Quantitative genetic-interaction mapping in mammalian cells

Abstract

Mapping genetic interactions (GIs) by simultaneously perturbing pairs of genes is a powerful tool for understanding complex biological phenomena. Here we describe an experimental platform for generating quantitative GI maps in mammalian cells using a combinatorial RNA interference strategy. We performed ∼11,000 pairwise knockdowns in mouse fibroblasts, focusing on 130 factors involved in chromatin regulation to create a GI map. Comparison of the GI and protein-protein interaction (PPI) data revealed that pairs of genes exhibiting positive GIs and/or similar genetic profiles were predictive of the corresponding proteins being physically associated. The mammalian GI map identified pathways and complexes but also resolved functionally distinct submodules within larger protein complexes. By integrating GI and PPI data, we created a functional map of chromatin complexes in mouse fibroblasts, revealing that the PAF complex is a central player in the mammalian chromatin landscape.

Figure 1

An overview of the mammalian E-MAP pipeline. Flowchart of the experimental setup: esiRNAs to a set of genes are arrayed in a pairwise fashion (in quadruplicate) in tissue culture plates.

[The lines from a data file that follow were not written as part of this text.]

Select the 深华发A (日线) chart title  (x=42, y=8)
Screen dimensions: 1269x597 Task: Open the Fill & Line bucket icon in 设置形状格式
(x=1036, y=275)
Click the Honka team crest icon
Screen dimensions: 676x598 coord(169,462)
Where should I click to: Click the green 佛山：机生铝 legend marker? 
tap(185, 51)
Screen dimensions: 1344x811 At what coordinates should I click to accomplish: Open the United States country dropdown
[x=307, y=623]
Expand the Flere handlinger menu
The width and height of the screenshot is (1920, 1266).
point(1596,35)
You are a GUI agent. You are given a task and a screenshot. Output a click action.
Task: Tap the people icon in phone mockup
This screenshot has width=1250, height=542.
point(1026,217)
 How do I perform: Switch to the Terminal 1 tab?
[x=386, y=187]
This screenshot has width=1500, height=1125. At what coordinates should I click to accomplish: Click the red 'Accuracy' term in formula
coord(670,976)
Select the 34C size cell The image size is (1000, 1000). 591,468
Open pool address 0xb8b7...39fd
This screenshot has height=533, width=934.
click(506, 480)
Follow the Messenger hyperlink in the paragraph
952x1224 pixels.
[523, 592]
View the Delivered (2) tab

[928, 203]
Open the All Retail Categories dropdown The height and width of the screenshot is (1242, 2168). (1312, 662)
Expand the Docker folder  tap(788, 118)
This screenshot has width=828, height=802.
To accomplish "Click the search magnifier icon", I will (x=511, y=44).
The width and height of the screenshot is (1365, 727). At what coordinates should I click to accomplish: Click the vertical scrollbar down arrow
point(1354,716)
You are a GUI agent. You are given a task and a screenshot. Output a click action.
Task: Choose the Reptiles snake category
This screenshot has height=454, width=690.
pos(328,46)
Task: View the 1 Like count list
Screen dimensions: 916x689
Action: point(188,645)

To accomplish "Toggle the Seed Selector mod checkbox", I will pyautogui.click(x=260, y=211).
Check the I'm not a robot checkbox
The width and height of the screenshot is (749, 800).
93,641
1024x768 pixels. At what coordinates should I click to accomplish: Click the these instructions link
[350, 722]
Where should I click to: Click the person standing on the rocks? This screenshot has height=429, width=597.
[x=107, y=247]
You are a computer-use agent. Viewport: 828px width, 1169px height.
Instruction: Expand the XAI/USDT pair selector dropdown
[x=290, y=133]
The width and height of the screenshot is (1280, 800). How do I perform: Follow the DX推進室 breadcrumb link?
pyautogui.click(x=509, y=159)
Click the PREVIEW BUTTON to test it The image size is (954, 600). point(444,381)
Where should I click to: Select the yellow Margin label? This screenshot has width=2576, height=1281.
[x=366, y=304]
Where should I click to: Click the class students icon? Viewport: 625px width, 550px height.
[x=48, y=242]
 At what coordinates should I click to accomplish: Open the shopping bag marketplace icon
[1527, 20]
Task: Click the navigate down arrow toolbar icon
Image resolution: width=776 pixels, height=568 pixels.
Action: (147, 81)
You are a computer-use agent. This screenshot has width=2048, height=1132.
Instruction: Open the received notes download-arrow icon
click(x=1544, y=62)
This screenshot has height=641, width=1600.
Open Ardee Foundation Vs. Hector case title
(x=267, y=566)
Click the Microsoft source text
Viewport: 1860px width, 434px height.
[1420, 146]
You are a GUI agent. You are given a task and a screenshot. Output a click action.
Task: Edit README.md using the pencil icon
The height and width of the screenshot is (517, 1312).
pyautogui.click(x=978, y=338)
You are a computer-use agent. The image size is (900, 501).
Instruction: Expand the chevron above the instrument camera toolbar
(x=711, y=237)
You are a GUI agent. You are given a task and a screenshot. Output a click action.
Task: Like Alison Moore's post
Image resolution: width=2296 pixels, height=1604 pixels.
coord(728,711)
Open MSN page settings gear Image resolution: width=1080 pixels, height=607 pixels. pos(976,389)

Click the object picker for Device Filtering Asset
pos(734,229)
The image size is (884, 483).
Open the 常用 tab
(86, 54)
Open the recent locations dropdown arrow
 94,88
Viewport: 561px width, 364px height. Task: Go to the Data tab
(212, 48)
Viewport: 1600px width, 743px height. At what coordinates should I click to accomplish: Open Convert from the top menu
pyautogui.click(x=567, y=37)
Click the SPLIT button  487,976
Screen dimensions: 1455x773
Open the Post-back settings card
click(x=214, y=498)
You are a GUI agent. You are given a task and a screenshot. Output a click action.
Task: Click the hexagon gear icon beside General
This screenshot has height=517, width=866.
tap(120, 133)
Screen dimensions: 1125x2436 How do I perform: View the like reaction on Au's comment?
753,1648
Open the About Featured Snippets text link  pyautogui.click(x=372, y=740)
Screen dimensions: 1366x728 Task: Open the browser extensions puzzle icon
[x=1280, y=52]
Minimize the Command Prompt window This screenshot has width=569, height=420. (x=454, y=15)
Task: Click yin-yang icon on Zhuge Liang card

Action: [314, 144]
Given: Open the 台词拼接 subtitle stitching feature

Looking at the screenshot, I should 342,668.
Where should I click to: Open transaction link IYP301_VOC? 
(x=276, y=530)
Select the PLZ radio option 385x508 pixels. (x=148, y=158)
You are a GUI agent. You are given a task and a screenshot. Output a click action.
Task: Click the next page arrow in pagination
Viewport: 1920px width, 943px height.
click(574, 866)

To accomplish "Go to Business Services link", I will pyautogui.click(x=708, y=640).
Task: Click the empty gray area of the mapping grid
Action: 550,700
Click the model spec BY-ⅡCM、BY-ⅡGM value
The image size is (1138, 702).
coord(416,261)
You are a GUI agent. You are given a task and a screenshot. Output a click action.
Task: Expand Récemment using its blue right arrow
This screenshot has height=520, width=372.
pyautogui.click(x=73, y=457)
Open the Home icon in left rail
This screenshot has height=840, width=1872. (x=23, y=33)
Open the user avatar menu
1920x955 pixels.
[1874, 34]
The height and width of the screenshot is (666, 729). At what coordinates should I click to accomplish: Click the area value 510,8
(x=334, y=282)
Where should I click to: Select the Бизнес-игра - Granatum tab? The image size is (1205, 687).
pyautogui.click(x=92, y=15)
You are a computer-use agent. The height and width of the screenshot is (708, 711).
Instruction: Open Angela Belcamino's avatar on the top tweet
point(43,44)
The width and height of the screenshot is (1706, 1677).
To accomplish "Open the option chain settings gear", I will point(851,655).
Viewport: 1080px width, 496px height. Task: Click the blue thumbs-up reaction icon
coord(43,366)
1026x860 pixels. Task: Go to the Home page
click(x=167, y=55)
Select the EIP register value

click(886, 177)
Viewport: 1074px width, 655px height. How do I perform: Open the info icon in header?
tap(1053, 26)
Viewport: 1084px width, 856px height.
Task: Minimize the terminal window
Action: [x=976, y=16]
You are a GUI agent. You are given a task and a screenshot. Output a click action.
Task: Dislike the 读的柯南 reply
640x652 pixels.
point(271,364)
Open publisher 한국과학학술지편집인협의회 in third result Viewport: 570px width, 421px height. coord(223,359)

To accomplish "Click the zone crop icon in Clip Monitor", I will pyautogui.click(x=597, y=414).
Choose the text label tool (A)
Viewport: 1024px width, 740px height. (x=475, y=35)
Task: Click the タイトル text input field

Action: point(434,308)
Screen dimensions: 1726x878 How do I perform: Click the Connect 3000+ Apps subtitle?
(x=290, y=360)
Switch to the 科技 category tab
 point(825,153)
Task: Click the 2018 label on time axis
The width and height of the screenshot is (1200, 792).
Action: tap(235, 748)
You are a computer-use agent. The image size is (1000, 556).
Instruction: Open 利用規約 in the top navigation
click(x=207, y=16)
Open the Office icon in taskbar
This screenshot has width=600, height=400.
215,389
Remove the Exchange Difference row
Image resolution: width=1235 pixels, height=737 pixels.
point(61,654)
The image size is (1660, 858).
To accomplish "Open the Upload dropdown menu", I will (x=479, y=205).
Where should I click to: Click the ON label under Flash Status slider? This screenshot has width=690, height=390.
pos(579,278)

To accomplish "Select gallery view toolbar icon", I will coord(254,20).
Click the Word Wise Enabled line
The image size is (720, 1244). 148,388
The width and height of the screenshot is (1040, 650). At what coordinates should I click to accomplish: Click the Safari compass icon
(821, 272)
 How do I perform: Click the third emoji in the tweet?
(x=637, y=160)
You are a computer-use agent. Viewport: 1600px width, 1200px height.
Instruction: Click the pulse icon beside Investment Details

Reverse transfection is then performed, and the resulting fitness defects are observed using high-content imaging. Raw data are scored and phenotypic signatures are derived for each gene.

Figure 2

Characteristics and quality control of GI data set. (a) GI scores derived from independent biological replicate experiments. Each data point represents a GI score (S score) for the same pairwise knockdown derived from independent experiments. (b) Knockdown efficiencies as measured by quantitative reverse transcription PCR. (c) Relationship between knockdown efficiency and expression: data were split into five groups and plotted against gene expression relative to that of a housekeeping gene.

Figure 3

Comparison of GI and PPI data sets. (a,b) Comparison of individual S scores (a) and GI profiles (b) to the likelihood of the corresponding pairs of proteins being physically associated. (c) Fitness after single gene knockdown versus the number of genetic interactions associated with the same gene. Raw cell counts were used as a proxy for fitness, and a cutoff of S ≥ 2 and S ≤ −2 was used to define informative GIs on the y axis.

Figure 4

A module map of chromatin-related genes. (a) GIs (left) and profile Pearson correlations (right) for members of the PAF transcriptional elongation complex. (b) GIs (left) and profile Pearson correlations (right) for members of the CNOT complex. S scores and profile Pearson correlations were used in a and b. (c) A module map based on a manually curated set of protein complexes (Supplementary Table 4). Modules and inter-module GI bundles are colored according to the enrichment of the observed GIs, with gray signifying no enrichment of a particular interaction type was observed (Supplementary Table 5). (d) Examples of positive and negative GI bundles corresponding to particular edges on the module map.

Figure 5

Validation of observed GIs with an orthogonal phenotypic readout. (a) Micrographs derived from mouse embryo fibroblast cells depleted for Ctr9 in combination with knockdowns of Ruvbl1, Ruvbl2, Actl6a or Morfl1. Scale bars, 20 μm. (b) Phenotype strength represented as a fraction of cells with elongated nuclei (longer bars represent more extreme phenotype). Error bars, s.d. based on 100 random samples of 10% of the data in each experiment.